#### [Task details]
Decide whether each statement below agrees with the blog post on hearing loss and Alzheimer's. Answer yes or no for each, quoting the words of the post that settle it. 1. O'Connell has worked as an audiologist since 1988. 2. The post presents hearing aids as a treatment for Alzheimer's disease. 3. Once hearing aids are recommended, most people wait an average of five years before getting them.

Top of Document section

Hearing Center Blog

What We Know About Hearing Loss and Alzheimer’s

It’s the brain that controls hearing, but it needs good signals from the ears. With this said, aging adults with mild, moderate and severe hearing loss are more at risk to develop Alzheimer's disease and dementia. According to recent studies, scientific proof even puts hearing loss and the dementia connection above other factors such as diabetes, high blood pressure, age, sex and race.

Jane O'Connell, Aud, CCC-A, FAAA, has worked as an audiologist since 1988 and is currently working with patients at Midwest Ear, Nose and Throat Hearing Center. Throughout her career, she has encountered many patients who have had Alzheimer's or other forms of dementia in addition to their hearing loss.

And although the reason people with hearing loss are more likely to develop dementia is unknown, O'Connell says there have been some breakthroughs to uncovering the connection. "One thought is that the increased cognitive load that occurs from having to "de-code" words, which arrive in the brain with missing parts brought on by hearing loss, reduces the cognitive reserve or resiliency, placing them at higher risk for dementia.

Since Alzheimer's and dementia are not treatable conditions, this gives new hope for a better quality of life if hearing loss is detected. "Once a medically treatable condition has been ruled out, a hearing aid is often the best and only treatment for hearing loss" says O'Connell. "Hearing aids, of course, are not a treatment for Alzheimer's disease. The goal with hearing aids is to restore as much of the spectrum of hearing for conversational speech as possible."

Often times, patients are hesitant to receive hearing aids. In fact, O'Connell says that once hearing loss is diagnosed and hearing aids are recommended, most people wait an average of 7 years before actually getting them. "Having people come in and take the leap is the biggest obstacle," she adds.

And it's not just about having an improved quality of life, it could also improve cognitive functions. "When hearing loss goes untreated, the brain uses resources it would otherwise be able to use for various tasks in its attempt to compensate for the missing speech cues," O'Connell adds. "This taps into the person's cognitive reserve. Hearing aids can reduce the load for the individual, freeing up some of the brain’s other resources for their usual purposes." Another idea is that hearing loss can increase the likelihood of social isolation, which is also a known risk factor for dementia.

Another form of treatment is education. "Providing good communication strategies to patients and family members is important when someone has hearing loss. Examples such as not trying to speak to someone from another room, using face-to-face communication and avoiding background noise are a just a few ways." She adds there are also hearing stimulation "exercises" that can be employed which can challenge one's listening skills. 

Hearing loss generally develops slowly, which makes it hard to recognize. O'Connell stresses that since getting proper treatment for hearing loss is now known to reduce the risk of dementia, getting a hearing evaluation in mid-life may preserve quality of life as we age.

Bottom of Document section
Top of Entries shown

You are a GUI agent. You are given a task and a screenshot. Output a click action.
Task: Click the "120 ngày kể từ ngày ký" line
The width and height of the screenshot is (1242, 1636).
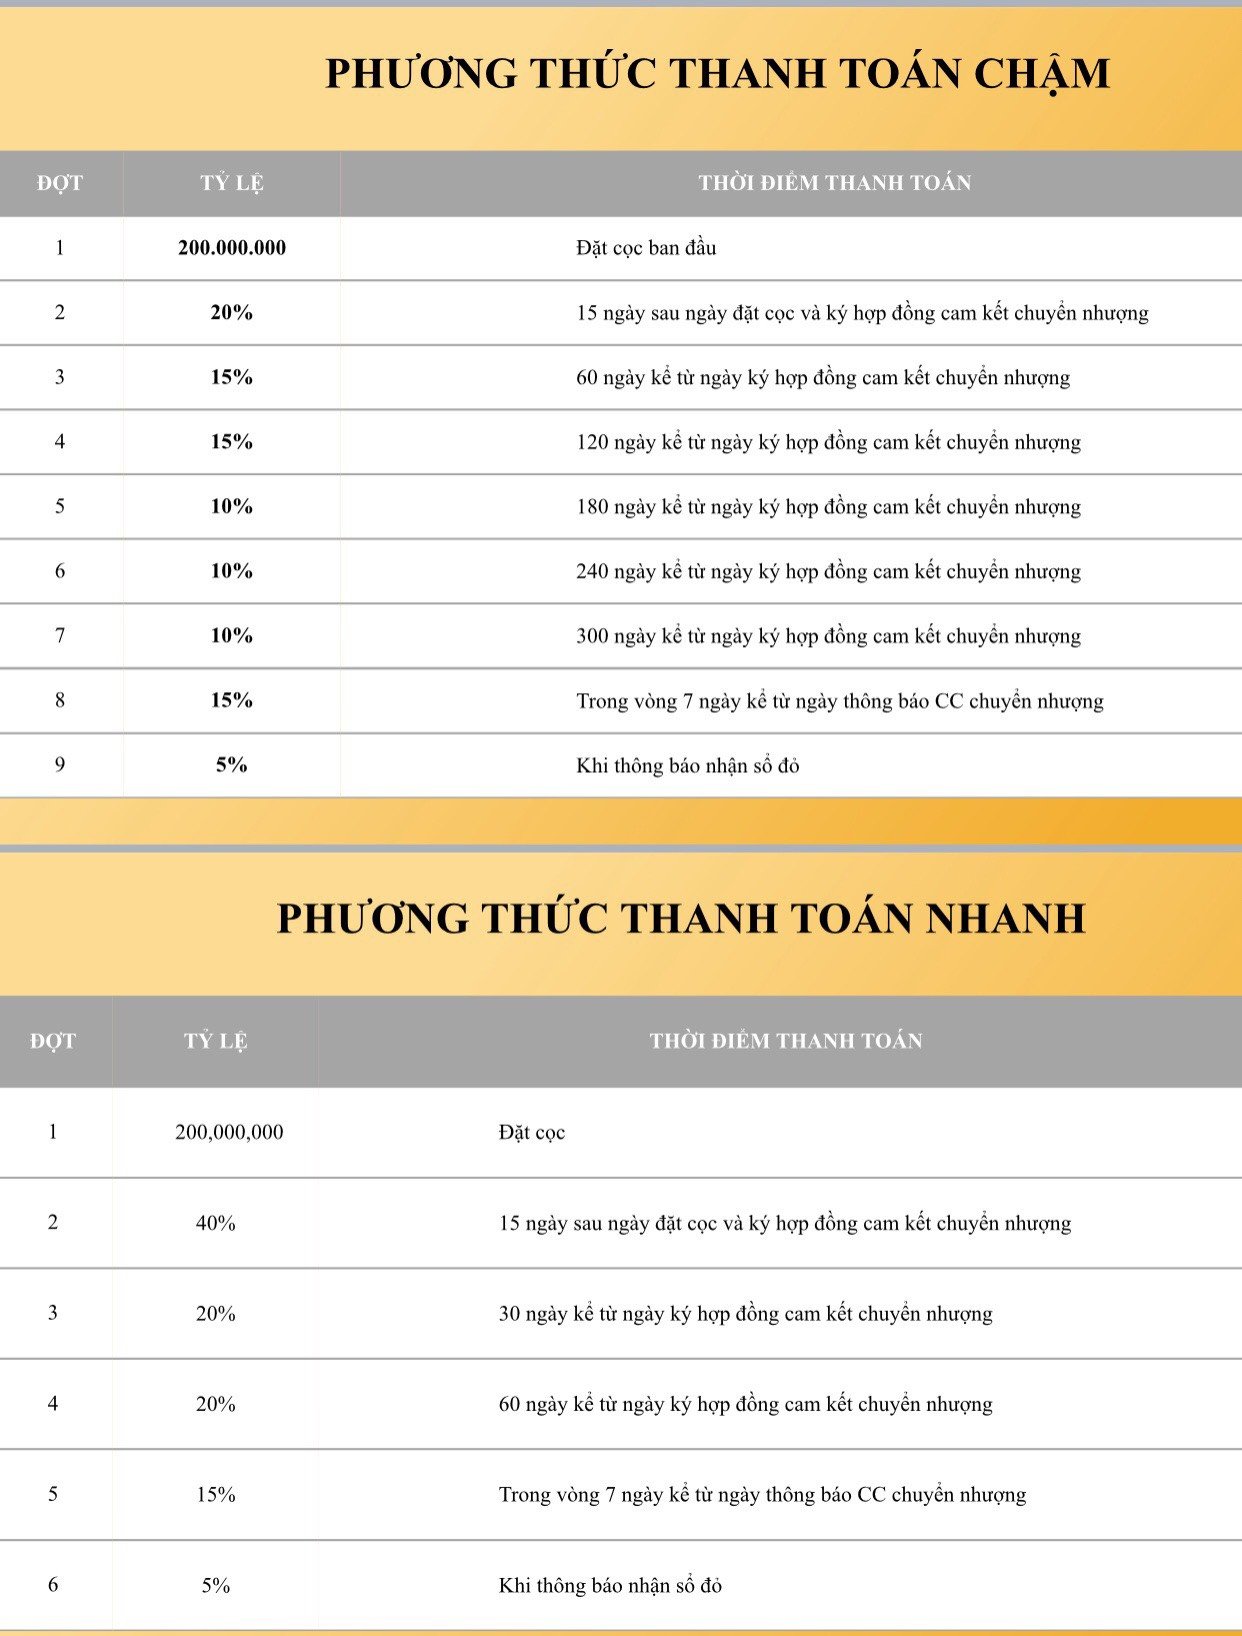click(x=828, y=442)
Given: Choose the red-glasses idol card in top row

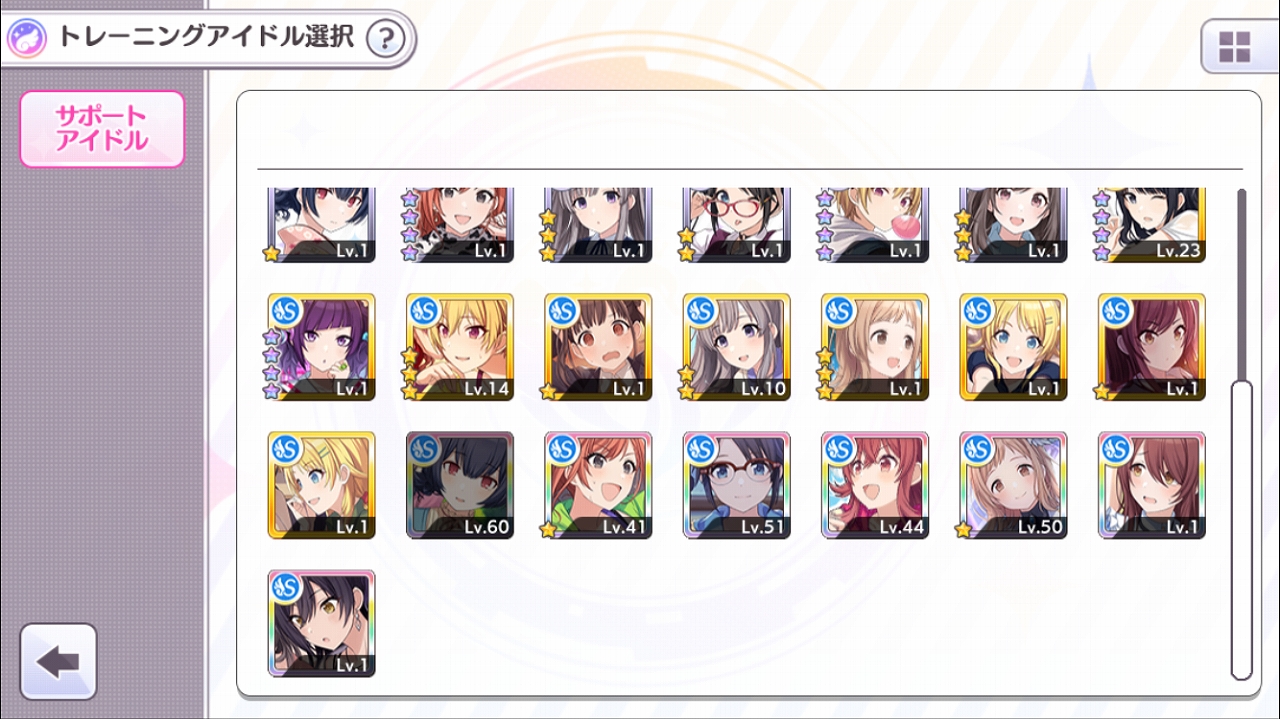Looking at the screenshot, I should click(737, 225).
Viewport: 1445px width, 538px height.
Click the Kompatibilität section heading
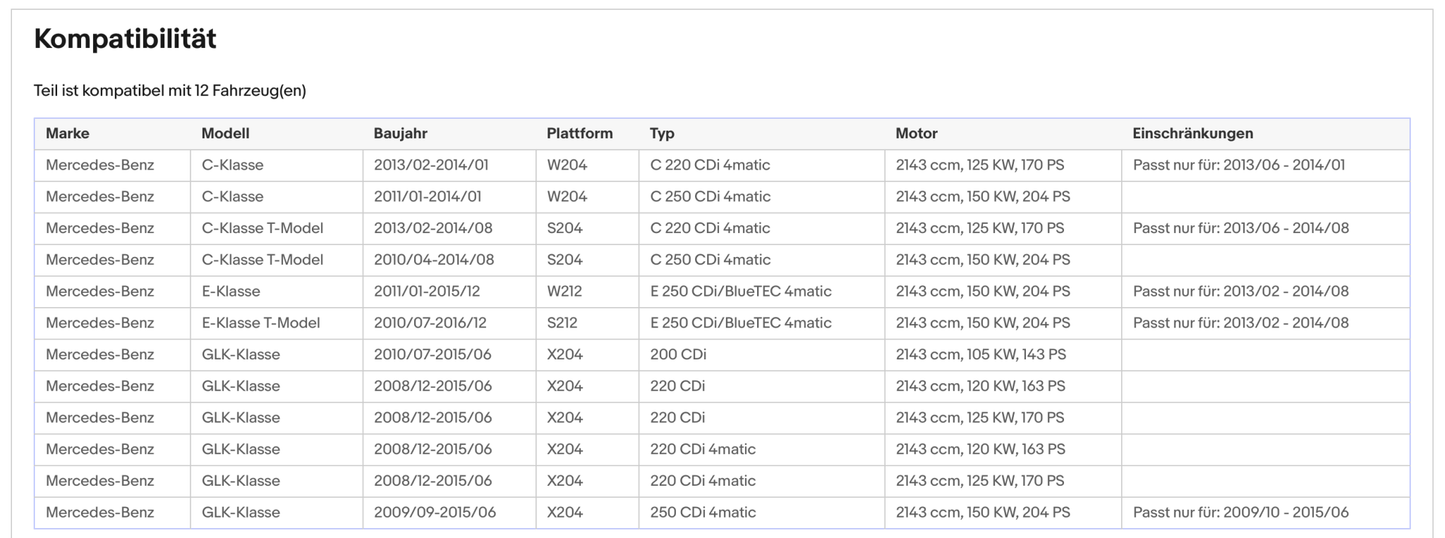(x=125, y=39)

Bottom of Entries shown

#### [Response]
1. Yes: "has worked as an audiologist since 1988"
2. No: "Hearing aids, of course, are not a treatment for Alzheimer's disease."
3. No: "most people wait an average of 7 years before actually getting them"